Records from a data collection
========================

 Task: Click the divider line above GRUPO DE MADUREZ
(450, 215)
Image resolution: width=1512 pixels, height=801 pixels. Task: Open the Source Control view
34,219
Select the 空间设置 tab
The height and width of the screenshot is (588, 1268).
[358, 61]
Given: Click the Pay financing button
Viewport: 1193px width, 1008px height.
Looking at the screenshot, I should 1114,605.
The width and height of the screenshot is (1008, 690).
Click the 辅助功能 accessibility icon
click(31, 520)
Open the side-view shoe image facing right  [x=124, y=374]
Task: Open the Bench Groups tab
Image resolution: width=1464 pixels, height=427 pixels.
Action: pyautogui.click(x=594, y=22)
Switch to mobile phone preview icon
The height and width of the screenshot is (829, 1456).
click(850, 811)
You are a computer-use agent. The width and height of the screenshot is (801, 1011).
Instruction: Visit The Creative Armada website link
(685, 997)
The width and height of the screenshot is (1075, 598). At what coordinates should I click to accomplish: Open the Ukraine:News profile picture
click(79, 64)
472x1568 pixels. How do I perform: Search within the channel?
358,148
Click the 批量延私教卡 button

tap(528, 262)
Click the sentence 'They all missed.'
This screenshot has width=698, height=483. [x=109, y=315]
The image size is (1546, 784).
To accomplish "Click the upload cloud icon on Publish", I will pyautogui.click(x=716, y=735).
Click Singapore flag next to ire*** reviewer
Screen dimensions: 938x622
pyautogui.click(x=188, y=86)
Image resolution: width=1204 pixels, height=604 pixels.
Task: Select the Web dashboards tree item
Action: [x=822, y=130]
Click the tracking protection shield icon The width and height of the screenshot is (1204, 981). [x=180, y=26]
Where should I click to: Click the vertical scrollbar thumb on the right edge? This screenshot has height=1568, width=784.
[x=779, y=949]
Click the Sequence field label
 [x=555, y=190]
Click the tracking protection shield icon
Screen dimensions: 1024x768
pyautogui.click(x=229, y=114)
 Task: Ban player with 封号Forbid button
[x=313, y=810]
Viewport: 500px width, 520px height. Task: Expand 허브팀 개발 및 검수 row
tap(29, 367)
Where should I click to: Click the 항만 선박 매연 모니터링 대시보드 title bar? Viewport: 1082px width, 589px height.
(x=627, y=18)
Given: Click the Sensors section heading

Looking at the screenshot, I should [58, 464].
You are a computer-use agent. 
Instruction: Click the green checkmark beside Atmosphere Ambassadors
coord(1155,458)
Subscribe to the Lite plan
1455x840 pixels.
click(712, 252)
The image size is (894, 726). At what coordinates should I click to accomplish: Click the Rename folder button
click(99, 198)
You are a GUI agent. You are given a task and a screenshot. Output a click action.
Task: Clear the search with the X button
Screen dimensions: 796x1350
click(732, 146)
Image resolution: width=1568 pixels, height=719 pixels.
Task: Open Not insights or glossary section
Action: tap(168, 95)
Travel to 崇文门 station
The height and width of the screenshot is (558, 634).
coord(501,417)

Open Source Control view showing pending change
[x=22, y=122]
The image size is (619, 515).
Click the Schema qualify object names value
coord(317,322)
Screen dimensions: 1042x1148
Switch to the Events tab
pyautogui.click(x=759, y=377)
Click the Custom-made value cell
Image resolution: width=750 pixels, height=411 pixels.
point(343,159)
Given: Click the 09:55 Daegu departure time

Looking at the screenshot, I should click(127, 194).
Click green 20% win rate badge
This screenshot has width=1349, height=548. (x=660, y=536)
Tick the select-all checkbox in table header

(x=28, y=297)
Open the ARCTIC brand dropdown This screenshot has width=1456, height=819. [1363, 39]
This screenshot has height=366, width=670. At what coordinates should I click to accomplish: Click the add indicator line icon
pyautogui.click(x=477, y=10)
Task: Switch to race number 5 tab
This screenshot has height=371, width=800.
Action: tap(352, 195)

========================

• Your assignment: The records above need to be output again, verbatim.

• Output of the exercise:
 Task: Click the divider line above GRUPO DE MADUREZ
(450, 215)
Image resolution: width=1512 pixels, height=801 pixels. Task: Open the Source Control view
34,219
Select the 空间设置 tab
The height and width of the screenshot is (588, 1268).
[358, 61]
Given: Click the Pay financing button
Viewport: 1193px width, 1008px height.
Looking at the screenshot, I should 1114,605.
The width and height of the screenshot is (1008, 690).
Click the 辅助功能 accessibility icon
click(31, 520)
Open the side-view shoe image facing right  [x=124, y=374]
Task: Open the Bench Groups tab
Image resolution: width=1464 pixels, height=427 pixels.
Action: pyautogui.click(x=594, y=22)
Switch to mobile phone preview icon
The height and width of the screenshot is (829, 1456).
click(850, 811)
You are a computer-use agent. The width and height of the screenshot is (801, 1011).
Instruction: Visit The Creative Armada website link
(685, 997)
The width and height of the screenshot is (1075, 598). At what coordinates should I click to accomplish: Open the Ukraine:News profile picture
click(79, 64)
472x1568 pixels. How do I perform: Search within the channel?
358,148
Click the 批量延私教卡 button

tap(528, 262)
Click the sentence 'They all missed.'
This screenshot has width=698, height=483. [x=109, y=315]
The image size is (1546, 784).
To accomplish "Click the upload cloud icon on Publish", I will pyautogui.click(x=716, y=735).
Click Singapore flag next to ire*** reviewer
Screen dimensions: 938x622
pyautogui.click(x=188, y=86)
Image resolution: width=1204 pixels, height=604 pixels.
Task: Select the Web dashboards tree item
Action: [x=822, y=130]
Click the tracking protection shield icon The width and height of the screenshot is (1204, 981). [x=180, y=26]
Where should I click to: Click the vertical scrollbar thumb on the right edge? This screenshot has height=1568, width=784.
[x=779, y=949]
Click the Sequence field label
 [x=555, y=190]
Click the tracking protection shield icon
Screen dimensions: 1024x768
pyautogui.click(x=229, y=114)
 Task: Ban player with 封号Forbid button
[x=313, y=810]
Viewport: 500px width, 520px height. Task: Expand 허브팀 개발 및 검수 row
tap(29, 367)
Where should I click to: Click the 항만 선박 매연 모니터링 대시보드 title bar? Viewport: 1082px width, 589px height.
(x=627, y=18)
Given: Click the Sensors section heading

Looking at the screenshot, I should [58, 464].
You are a computer-use agent. 
Instruction: Click the green checkmark beside Atmosphere Ambassadors
coord(1155,458)
Subscribe to the Lite plan
1455x840 pixels.
click(712, 252)
The image size is (894, 726). At what coordinates should I click to accomplish: Click the Rename folder button
click(99, 198)
You are a GUI agent. You are given a task and a screenshot. Output a click action.
Task: Clear the search with the X button
Screen dimensions: 796x1350
click(732, 146)
Image resolution: width=1568 pixels, height=719 pixels.
Task: Open Not insights or glossary section
Action: tap(168, 95)
Travel to 崇文门 station
The height and width of the screenshot is (558, 634).
coord(501,417)

Open Source Control view showing pending change
[x=22, y=122]
The image size is (619, 515).
Click the Schema qualify object names value
coord(317,322)
Screen dimensions: 1042x1148
Switch to the Events tab
pyautogui.click(x=759, y=377)
Click the Custom-made value cell
Image resolution: width=750 pixels, height=411 pixels.
point(343,159)
Given: Click the 09:55 Daegu departure time

Looking at the screenshot, I should click(127, 194).
Click green 20% win rate badge
This screenshot has width=1349, height=548. (x=660, y=536)
Tick the select-all checkbox in table header

(x=28, y=297)
Open the ARCTIC brand dropdown This screenshot has width=1456, height=819. [1363, 39]
This screenshot has height=366, width=670. At what coordinates should I click to accomplish: Click the add indicator line icon
pyautogui.click(x=477, y=10)
Task: Switch to race number 5 tab
This screenshot has height=371, width=800.
Action: tap(352, 195)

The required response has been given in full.